М. Кушникова берет интервью у сотрудников Кемеровского госуниверситета, еще два года назад бывшего пединститутом. В беседу вовлечены зав. кафедрой общей физики Юрий Иванович Кызыласов, зав. кафедрой всеобщей истории, археолог Анатолий Иванович Мартынов и зав. кафедрой педагогики и психологии Николай Николаевич Чистяков. М. Кушникова о проблемах университета знает не понаслышке, поскольку в нем работал ее супруг, известный физико-химик Ю. А. Кушников (привозивший в Кемерово на смотрины из Новосибирского академгородка кандидатов в будущие ректоры). Интервью подводит читателя к тому, что разделение ученых на «физиков» и «лириков» подчас чисто условное, и что многие открытия происходят на стыке научных направлений. Так, историк и археолог Мартынов полагает, что археология нуждается в использовании физических, химических и иных методов: «Например, физика нам необходима в самом буквальном смысле – без спектроскопических исследований не определить химического состава и возраста археологических предметов. Химия и археология тоже закономерные партнеры на стезе науки – нужны составы для закрепления и сохранения тканей: кожи, кости. Биологи, в свою очередь, могут установить возраст или заболевание пращура, найденного в захоронении, а также изучить остатки пищи, животных и растений, пребывавших у древнего человека «при доме»…».

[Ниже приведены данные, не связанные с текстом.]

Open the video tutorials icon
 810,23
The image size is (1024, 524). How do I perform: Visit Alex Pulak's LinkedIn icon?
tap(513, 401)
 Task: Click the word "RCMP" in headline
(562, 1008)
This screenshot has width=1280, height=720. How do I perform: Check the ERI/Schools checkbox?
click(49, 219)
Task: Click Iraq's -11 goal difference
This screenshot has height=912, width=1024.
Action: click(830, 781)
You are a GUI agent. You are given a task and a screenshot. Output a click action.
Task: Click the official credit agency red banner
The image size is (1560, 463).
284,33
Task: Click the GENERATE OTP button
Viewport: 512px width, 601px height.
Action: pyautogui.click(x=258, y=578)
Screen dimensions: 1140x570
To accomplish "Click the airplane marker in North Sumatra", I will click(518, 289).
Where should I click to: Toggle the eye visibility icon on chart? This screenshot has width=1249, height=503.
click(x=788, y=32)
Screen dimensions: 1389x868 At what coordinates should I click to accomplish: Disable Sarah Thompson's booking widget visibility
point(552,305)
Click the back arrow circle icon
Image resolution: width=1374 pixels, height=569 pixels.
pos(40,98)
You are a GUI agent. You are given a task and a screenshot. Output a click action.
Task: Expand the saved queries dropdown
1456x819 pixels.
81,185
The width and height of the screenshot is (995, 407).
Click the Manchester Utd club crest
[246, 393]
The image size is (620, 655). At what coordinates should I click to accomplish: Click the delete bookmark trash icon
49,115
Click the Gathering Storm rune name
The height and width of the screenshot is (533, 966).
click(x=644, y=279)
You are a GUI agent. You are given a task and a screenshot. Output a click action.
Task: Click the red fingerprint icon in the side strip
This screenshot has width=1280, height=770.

49. Ларчик Кола Брюньона (Автор рассказывает об интересном человеке и ставит проблему создания цеха кузбасского сувенира) // Кузбасс. – Кемерово, 1975. – 4 февраля.

О П. С. Райфмане, будущем гражданине Израиля: «… В стандартной трехкомнатной квартире Петра Семеновича Райфмана казалось, что даже планировка изменилась: настолько необычный, нарядный вид придавали ей обитые светлым деревом двери, встроенные шкафы, кухни, похожая на кукольную комнатку… Мастер мечтает, чтобы создан был сувенирный цех. Чтобы можно было принять участие в его организации. Делать образцы для производства сувениров. Чтобы на прилавках магазинов появились шкатулки из кедра для рукоделия, альбомы для фотографий с крышкой из шелковисто струящегося дерева, ларцы для хранения документов, подсвечники-каравеллы. Встреча с человеком, «который все умеет делать своими руками»… навела на многие мысли о красоте, полезности, нужности и воспитательности «обиходного» прикладного искусства. Но это уже особый разговор…».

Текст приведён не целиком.